> _About this task_: Below are records that must be duplicated exactly.

> _Records from a collection_:
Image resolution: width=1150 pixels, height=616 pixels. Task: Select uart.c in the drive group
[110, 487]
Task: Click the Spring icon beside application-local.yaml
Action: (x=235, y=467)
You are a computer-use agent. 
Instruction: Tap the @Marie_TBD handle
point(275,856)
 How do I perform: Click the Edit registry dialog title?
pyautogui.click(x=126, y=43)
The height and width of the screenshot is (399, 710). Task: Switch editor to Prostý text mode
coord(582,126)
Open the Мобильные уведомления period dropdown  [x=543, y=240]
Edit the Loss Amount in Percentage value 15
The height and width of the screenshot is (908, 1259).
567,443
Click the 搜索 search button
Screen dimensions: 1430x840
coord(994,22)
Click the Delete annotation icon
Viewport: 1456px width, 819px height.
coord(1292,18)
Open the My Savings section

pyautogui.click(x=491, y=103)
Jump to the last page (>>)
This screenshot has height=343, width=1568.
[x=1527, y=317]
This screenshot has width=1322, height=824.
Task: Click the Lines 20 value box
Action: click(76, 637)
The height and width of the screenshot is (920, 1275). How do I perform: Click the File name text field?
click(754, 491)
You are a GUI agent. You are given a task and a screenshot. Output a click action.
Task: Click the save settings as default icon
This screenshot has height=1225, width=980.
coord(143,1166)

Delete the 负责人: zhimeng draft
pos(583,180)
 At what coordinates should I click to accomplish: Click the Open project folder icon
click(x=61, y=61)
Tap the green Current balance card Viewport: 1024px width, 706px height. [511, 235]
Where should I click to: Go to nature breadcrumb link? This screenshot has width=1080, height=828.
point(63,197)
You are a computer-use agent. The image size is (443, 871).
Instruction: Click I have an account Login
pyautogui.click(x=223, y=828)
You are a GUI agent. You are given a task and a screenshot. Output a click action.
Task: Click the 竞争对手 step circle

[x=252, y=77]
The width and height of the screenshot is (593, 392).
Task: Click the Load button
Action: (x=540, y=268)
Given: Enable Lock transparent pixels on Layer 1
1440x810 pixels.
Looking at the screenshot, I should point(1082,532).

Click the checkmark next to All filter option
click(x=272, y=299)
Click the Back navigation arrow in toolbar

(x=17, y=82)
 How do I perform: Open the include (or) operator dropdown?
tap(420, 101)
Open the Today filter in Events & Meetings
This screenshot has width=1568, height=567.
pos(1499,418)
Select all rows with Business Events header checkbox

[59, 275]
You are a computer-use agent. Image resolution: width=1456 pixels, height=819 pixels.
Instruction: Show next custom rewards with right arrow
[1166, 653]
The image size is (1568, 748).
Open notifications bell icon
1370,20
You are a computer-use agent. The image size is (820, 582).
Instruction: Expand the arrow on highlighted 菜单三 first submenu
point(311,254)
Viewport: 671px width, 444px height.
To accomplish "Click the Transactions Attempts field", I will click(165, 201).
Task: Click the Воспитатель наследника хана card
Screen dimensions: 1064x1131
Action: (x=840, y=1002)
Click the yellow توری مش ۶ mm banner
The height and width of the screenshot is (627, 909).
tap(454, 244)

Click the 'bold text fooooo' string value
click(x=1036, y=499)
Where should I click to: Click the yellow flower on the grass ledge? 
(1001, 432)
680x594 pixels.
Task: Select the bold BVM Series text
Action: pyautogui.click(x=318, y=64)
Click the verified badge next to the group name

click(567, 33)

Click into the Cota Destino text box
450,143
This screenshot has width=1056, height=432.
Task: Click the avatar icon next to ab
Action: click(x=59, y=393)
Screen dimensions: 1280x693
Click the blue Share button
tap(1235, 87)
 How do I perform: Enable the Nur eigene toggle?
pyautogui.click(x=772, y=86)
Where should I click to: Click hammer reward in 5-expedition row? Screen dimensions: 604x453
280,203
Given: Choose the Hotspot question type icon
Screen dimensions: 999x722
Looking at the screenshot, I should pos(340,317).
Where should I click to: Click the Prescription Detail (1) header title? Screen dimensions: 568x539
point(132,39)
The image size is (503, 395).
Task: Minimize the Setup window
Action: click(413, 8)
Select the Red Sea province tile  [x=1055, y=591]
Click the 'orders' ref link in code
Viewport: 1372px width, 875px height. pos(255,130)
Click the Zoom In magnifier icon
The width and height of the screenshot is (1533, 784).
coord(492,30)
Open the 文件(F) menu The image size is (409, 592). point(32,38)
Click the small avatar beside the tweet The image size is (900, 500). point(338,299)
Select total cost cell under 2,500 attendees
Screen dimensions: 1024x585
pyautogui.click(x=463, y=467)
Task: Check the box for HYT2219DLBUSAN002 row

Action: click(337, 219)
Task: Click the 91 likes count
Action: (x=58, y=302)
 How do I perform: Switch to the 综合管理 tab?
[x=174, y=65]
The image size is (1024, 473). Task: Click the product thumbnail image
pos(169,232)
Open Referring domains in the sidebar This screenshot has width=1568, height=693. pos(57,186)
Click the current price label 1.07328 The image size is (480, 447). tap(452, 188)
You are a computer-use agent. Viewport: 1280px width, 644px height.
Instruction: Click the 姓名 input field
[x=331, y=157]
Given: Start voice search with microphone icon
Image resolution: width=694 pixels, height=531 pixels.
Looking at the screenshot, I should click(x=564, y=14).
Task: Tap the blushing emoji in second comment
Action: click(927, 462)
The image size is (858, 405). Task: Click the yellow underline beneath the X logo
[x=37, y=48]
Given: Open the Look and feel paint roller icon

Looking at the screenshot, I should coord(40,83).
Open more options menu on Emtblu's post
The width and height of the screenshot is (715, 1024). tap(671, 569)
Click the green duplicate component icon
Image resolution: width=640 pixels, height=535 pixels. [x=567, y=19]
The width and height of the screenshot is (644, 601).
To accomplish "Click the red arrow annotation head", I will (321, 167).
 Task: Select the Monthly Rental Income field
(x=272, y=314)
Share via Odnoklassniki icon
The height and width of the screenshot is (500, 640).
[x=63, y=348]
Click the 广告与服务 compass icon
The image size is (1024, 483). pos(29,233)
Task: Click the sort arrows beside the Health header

> _Written solution_:
Image resolution: width=1150 pixels, height=616 pixels. Task: Select uart.c in the drive group
[110, 487]
Task: Click the Spring icon beside application-local.yaml
Action: (x=235, y=467)
You are a computer-use agent. 
Instruction: Tap the @Marie_TBD handle
point(275,856)
 How do I perform: Click the Edit registry dialog title?
pyautogui.click(x=126, y=43)
The height and width of the screenshot is (399, 710). Task: Switch editor to Prostý text mode
coord(582,126)
Open the Мобильные уведомления period dropdown  [x=543, y=240]
Edit the Loss Amount in Percentage value 15
The height and width of the screenshot is (908, 1259).
567,443
Click the 搜索 search button
Screen dimensions: 1430x840
coord(994,22)
Click the Delete annotation icon
Viewport: 1456px width, 819px height.
coord(1292,18)
Open the My Savings section

pyautogui.click(x=491, y=103)
Jump to the last page (>>)
This screenshot has height=343, width=1568.
[x=1527, y=317]
This screenshot has width=1322, height=824.
Task: Click the Lines 20 value box
Action: click(76, 637)
The height and width of the screenshot is (920, 1275). How do I perform: Click the File name text field?
click(754, 491)
You are a GUI agent. You are given a task and a screenshot. Output a click action.
Task: Click the save settings as default icon
This screenshot has height=1225, width=980.
coord(143,1166)

Delete the 负责人: zhimeng draft
pos(583,180)
 At what coordinates should I click to accomplish: Click the Open project folder icon
click(x=61, y=61)
Tap the green Current balance card Viewport: 1024px width, 706px height. [511, 235]
Where should I click to: Go to nature breadcrumb link? This screenshot has width=1080, height=828.
point(63,197)
You are a computer-use agent. The image size is (443, 871).
Instruction: Click I have an account Login
pyautogui.click(x=223, y=828)
You are a GUI agent. You are given a task and a screenshot. Output a click action.
Task: Click the 竞争对手 step circle

[x=252, y=77]
The width and height of the screenshot is (593, 392).
Task: Click the Load button
Action: (x=540, y=268)
Given: Enable Lock transparent pixels on Layer 1
1440x810 pixels.
Looking at the screenshot, I should point(1082,532).

Click the checkmark next to All filter option
click(x=272, y=299)
Click the Back navigation arrow in toolbar

(x=17, y=82)
 How do I perform: Open the include (or) operator dropdown?
tap(420, 101)
Open the Today filter in Events & Meetings
This screenshot has width=1568, height=567.
pos(1499,418)
Select all rows with Business Events header checkbox

[59, 275]
You are a computer-use agent. Image resolution: width=1456 pixels, height=819 pixels.
Instruction: Show next custom rewards with right arrow
[1166, 653]
The image size is (1568, 748).
Open notifications bell icon
1370,20
You are a computer-use agent. The image size is (820, 582).
Instruction: Expand the arrow on highlighted 菜单三 first submenu
point(311,254)
Viewport: 671px width, 444px height.
To accomplish "Click the Transactions Attempts field", I will click(165, 201).
Task: Click the Воспитатель наследника хана card
Screen dimensions: 1064x1131
Action: (x=840, y=1002)
Click the yellow توری مش ۶ mm banner
The height and width of the screenshot is (627, 909).
tap(454, 244)

Click the 'bold text fooooo' string value
click(x=1036, y=499)
Where should I click to: Click the yellow flower on the grass ledge? 
(1001, 432)
680x594 pixels.
Task: Select the bold BVM Series text
Action: pyautogui.click(x=318, y=64)
Click the verified badge next to the group name

click(567, 33)

Click into the Cota Destino text box
450,143
This screenshot has width=1056, height=432.
Task: Click the avatar icon next to ab
Action: click(x=59, y=393)
Screen dimensions: 1280x693
Click the blue Share button
tap(1235, 87)
 How do I perform: Enable the Nur eigene toggle?
pyautogui.click(x=772, y=86)
Where should I click to: Click hammer reward in 5-expedition row? Screen dimensions: 604x453
280,203
Given: Choose the Hotspot question type icon
Screen dimensions: 999x722
Looking at the screenshot, I should pos(340,317).
Where should I click to: Click the Prescription Detail (1) header title? Screen dimensions: 568x539
point(132,39)
The image size is (503, 395).
Task: Minimize the Setup window
Action: click(413, 8)
Select the Red Sea province tile  [x=1055, y=591]
Click the 'orders' ref link in code
Viewport: 1372px width, 875px height. pos(255,130)
Click the Zoom In magnifier icon
The width and height of the screenshot is (1533, 784).
coord(492,30)
Open the 文件(F) menu The image size is (409, 592). point(32,38)
Click the small avatar beside the tweet The image size is (900, 500). point(338,299)
Select total cost cell under 2,500 attendees
Screen dimensions: 1024x585
pyautogui.click(x=463, y=467)
Task: Check the box for HYT2219DLBUSAN002 row

Action: click(337, 219)
Task: Click the 91 likes count
Action: (x=58, y=302)
 How do I perform: Switch to the 综合管理 tab?
[x=174, y=65]
The image size is (1024, 473). Task: Click the product thumbnail image
pos(169,232)
Open Referring domains in the sidebar This screenshot has width=1568, height=693. pos(57,186)
Click the current price label 1.07328 The image size is (480, 447). tap(452, 188)
You are a computer-use agent. Viewport: 1280px width, 644px height.
Instruction: Click the 姓名 input field
[x=331, y=157]
Given: Start voice search with microphone icon
Image resolution: width=694 pixels, height=531 pixels.
Looking at the screenshot, I should click(x=564, y=14).
Task: Tap the blushing emoji in second comment
Action: click(927, 462)
The image size is (858, 405). Task: Click the yellow underline beneath the X logo
[x=37, y=48]
Given: Open the Look and feel paint roller icon

Looking at the screenshot, I should coord(40,83).
Open more options menu on Emtblu's post
The width and height of the screenshot is (715, 1024). tap(671, 569)
Click the green duplicate component icon
Image resolution: width=640 pixels, height=535 pixels. [x=567, y=19]
The width and height of the screenshot is (644, 601).
To accomplish "Click the red arrow annotation head", I will (321, 167).
 Task: Select the Monthly Rental Income field
(x=272, y=314)
Share via Odnoklassniki icon
The height and width of the screenshot is (500, 640).
[x=63, y=348]
Click the 广告与服务 compass icon
The image size is (1024, 483). pos(29,233)
Task: Click the sort arrows beside the Health header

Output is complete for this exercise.